Characterising galaxy cluster scaling relations as cosmic isotropy tracers using FLAMINGO simulations
Yujie He, Konstantinos Migkas, Joop Schaye, Joey Braspenning, Matthieu Schaller
TL;DR
This study probes cosmic isotropy by testing directional variations in galaxy-cluster scaling relations against ΛCDM using FLAMINGO hydrodynamical simulations. It implements two complementary analyses (M21-style sky patches and full MCMC likelihood) on 1728 simulated lightcones, with scatter and instrumental uncertainties matched to observations, to quantify the frequency of M21-like anisotropies. The results show that most apparent anisotropies arise from statistical noise, but a residual tension remains, particularly in the joint $L_X{-}T$ and $Y_{SZ}{-}T$ analysis, at roughly $2.3$–$3.6\sigma$ depending on method and scatter treatment. The work highlights the critical role of scaling-relation scatter, offers guidance on selecting low-scatter observables (e.g., $M_{gas}{-}T$), and underscores the importance of simulations for interpreting potential cosmological anisotropies in cluster data.
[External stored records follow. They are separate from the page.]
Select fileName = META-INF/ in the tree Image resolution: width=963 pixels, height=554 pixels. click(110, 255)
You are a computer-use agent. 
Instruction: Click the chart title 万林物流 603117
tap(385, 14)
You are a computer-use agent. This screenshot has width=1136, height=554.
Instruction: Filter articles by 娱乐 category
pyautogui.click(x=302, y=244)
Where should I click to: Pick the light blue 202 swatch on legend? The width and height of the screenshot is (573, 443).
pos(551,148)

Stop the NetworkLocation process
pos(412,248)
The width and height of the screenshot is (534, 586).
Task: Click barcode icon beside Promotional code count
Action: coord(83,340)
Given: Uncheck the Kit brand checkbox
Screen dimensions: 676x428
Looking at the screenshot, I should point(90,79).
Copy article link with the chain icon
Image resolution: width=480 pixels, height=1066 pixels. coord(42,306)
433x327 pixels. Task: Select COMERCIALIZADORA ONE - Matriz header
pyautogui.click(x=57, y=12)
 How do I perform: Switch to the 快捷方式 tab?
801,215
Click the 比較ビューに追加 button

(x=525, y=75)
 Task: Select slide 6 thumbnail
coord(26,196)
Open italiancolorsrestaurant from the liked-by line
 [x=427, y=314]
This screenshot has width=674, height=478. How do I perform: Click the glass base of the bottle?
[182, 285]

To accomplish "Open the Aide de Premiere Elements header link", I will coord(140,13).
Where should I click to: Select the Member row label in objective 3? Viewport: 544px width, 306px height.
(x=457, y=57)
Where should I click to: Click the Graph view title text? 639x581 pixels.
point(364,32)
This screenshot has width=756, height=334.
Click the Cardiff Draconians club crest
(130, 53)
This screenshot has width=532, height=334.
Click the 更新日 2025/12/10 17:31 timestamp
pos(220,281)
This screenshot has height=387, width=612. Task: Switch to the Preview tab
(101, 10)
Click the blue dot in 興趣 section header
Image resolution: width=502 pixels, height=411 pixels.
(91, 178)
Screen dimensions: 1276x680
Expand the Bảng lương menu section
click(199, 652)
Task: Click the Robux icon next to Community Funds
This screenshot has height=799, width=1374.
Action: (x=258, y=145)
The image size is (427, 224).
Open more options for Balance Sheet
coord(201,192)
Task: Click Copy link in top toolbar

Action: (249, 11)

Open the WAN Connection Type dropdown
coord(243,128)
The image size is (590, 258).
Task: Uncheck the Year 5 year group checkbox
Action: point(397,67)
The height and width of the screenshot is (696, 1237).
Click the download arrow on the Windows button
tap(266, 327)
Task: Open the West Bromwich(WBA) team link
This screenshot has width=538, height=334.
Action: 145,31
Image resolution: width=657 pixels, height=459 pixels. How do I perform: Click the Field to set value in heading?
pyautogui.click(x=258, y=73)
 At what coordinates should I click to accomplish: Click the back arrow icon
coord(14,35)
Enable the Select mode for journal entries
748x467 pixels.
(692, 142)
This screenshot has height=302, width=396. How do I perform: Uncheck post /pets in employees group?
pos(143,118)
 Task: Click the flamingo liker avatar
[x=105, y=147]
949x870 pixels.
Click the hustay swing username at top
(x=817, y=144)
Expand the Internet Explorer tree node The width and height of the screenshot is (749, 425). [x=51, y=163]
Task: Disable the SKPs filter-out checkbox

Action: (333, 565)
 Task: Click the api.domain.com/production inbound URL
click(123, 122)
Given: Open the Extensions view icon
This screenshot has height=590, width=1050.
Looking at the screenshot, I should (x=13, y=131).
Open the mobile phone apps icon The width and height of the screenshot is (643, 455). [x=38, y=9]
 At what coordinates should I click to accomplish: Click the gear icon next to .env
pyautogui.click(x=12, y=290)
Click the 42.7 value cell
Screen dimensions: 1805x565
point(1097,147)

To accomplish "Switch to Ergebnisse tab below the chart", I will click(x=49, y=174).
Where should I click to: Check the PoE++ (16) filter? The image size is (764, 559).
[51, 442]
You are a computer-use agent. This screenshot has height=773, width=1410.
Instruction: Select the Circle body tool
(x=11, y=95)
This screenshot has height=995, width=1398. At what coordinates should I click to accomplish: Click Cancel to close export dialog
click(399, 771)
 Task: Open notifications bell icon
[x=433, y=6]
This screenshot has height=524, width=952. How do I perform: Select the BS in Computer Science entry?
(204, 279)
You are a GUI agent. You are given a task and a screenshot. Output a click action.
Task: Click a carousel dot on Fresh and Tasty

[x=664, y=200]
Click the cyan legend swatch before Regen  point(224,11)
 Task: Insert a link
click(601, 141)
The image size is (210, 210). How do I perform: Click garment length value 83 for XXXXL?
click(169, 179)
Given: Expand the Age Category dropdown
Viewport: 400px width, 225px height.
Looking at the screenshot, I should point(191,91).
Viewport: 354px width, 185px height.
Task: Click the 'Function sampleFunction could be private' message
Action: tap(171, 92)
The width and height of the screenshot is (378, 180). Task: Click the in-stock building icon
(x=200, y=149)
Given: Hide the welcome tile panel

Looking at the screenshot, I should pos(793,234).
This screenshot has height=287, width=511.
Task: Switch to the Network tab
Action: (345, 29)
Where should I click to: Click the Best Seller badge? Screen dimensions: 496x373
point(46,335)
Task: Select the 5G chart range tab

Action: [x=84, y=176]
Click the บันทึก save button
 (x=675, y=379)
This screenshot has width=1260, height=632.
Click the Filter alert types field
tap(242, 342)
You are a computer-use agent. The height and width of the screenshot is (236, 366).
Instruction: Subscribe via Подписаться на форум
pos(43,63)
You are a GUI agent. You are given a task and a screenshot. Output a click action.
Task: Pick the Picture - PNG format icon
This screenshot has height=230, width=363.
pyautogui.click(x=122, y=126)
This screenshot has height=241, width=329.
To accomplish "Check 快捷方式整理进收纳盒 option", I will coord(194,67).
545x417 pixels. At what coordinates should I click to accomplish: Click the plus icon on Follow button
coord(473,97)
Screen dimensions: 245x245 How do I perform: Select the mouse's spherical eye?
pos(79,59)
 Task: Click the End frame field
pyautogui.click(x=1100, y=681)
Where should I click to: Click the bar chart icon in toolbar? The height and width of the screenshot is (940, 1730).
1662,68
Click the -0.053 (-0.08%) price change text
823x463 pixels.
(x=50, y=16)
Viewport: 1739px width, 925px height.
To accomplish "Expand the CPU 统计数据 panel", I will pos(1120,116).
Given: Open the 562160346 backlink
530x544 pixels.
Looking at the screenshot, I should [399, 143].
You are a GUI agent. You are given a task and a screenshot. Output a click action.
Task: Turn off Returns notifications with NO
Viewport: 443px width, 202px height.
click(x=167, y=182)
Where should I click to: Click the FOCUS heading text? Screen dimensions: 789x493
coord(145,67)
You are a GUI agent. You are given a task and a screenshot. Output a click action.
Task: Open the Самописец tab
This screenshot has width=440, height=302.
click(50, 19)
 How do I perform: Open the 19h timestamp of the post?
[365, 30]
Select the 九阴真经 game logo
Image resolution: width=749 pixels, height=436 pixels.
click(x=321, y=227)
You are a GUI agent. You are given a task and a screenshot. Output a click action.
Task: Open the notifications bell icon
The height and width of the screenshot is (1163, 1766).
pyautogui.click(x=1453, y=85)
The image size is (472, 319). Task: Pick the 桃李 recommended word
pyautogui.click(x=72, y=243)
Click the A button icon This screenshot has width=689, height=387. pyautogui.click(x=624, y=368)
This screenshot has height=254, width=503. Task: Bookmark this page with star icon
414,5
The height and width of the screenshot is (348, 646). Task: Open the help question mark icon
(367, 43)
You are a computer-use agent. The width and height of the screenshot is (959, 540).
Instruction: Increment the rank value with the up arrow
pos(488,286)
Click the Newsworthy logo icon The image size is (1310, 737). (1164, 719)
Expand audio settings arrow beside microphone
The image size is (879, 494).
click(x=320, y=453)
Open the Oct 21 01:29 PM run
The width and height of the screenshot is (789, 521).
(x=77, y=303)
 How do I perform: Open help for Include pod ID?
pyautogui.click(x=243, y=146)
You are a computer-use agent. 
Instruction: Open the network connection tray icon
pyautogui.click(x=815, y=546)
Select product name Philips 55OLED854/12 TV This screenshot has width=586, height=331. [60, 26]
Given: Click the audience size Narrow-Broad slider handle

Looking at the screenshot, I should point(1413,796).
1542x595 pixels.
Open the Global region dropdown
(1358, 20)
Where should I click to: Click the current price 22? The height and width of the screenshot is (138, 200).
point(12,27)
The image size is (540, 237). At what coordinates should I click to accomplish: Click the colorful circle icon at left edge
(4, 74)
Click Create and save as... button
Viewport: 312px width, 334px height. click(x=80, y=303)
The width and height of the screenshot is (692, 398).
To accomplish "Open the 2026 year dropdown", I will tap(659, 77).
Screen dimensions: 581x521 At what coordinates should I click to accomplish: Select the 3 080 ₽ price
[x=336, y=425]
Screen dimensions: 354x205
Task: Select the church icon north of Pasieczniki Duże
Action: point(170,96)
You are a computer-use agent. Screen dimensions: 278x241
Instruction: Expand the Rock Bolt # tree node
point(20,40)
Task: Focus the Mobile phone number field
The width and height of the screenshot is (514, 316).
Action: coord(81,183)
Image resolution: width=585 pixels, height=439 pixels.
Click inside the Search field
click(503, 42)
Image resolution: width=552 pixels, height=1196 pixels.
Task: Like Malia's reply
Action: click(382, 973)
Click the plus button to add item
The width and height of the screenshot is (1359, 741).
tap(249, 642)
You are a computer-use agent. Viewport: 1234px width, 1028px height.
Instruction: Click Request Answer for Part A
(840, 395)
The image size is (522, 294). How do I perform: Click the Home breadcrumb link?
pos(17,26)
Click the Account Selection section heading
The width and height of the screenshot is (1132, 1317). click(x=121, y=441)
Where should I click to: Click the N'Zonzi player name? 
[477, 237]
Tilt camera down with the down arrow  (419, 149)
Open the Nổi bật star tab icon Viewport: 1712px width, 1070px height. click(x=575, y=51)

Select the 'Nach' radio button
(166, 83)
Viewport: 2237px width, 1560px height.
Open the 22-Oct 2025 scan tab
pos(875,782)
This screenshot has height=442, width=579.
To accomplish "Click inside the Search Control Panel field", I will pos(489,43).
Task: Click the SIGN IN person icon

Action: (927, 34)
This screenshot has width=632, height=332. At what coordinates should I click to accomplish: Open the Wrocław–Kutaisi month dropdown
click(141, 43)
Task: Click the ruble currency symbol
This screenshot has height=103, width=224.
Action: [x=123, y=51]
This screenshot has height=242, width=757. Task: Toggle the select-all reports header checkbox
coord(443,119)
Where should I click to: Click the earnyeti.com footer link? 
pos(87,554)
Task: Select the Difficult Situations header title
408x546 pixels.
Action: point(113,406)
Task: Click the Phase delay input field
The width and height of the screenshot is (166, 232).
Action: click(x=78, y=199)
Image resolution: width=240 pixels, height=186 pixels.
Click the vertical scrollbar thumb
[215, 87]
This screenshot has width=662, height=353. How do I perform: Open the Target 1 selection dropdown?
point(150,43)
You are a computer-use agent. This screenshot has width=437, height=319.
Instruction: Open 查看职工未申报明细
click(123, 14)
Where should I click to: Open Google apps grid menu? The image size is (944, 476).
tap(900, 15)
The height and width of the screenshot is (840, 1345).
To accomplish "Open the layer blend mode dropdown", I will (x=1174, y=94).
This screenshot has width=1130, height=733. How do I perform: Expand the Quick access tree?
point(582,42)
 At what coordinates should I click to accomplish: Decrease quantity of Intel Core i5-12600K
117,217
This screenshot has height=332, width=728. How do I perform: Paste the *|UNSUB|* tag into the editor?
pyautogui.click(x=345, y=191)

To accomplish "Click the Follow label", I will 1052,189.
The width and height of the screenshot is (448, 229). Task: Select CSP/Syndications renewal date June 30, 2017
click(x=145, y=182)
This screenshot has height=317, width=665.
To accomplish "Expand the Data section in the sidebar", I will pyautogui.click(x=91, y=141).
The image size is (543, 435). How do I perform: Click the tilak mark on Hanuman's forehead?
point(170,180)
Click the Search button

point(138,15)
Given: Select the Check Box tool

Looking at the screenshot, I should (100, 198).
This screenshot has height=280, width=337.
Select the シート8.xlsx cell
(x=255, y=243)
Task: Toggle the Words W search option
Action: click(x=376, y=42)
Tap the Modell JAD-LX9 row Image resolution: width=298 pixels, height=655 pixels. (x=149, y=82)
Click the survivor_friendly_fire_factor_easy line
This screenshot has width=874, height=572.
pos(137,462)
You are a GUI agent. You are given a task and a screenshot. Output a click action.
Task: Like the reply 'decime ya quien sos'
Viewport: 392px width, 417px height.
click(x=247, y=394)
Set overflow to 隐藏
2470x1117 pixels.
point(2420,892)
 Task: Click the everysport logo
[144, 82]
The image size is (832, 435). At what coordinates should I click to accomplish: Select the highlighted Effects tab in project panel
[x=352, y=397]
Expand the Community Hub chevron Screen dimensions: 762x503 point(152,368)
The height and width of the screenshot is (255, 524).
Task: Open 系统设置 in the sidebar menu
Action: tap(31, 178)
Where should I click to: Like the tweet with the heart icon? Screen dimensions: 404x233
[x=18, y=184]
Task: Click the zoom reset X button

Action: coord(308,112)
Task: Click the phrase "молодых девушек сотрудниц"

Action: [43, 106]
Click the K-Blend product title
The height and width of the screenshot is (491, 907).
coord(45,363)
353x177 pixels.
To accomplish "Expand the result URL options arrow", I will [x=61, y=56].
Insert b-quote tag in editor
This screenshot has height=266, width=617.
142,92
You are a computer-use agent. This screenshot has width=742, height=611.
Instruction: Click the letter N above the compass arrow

It also points to future pathways, including applying the method to new cluster catalogs (eRASS1) and performing signal-injection tests to calibrate methodology and robustness against systematics.
Abstract
The standard cosmological model, $Λ$CDM, assumes isotropy on large cosmic scales. However, recent studies using galaxy cluster scaling relations have reported an apparent $H_0$ anisotropy at $5.4σ$ that could be attributed to large bulk flows extending beyond ${500}\,\mathrm{Mpc}$, which is in disagreement with $Λ$CDM. To quantify the statistical tension of the observational galaxy cluster data used in past studies with $Λ$CDM, we utilised the isotropic (${2.8}\,\mathrm{Gpc})^3$ run of the FLAMINGO ($Λ$CDM) simulations, the largest hydrodynamical cosmological simulation available to date. We created 1728 simulated lightcones and studied the apparent level of anisotropy traced by X-ray and thermal Sunyaev-Zeldovich scaling relations in the same cluster sample selection and methodology as in the past study. We find the probability of such apparent anisotropies randomly emerging in cluster scaling relations within a $Λ$CDM universe to be $0.12\%\, (3.2σ)$. The discrepancy goes up to $\sim 3.6σ$ when modelled as a bulk flow at $z < 0.1$. We also find that statistical noise accounts for over $80\%$ of the anisotropy amplitude in each lightcone, with large peculiar velocities contributing less than $20\%$. We also show that anisotropy amplitudes are highly sensitive to the intrinsic scatter in the scaling relations, with tighter relations providing stronger constraints. Nevertheless, the tension between the past results and $Λ$CDM persists, albeit at a lower significance than previously reported.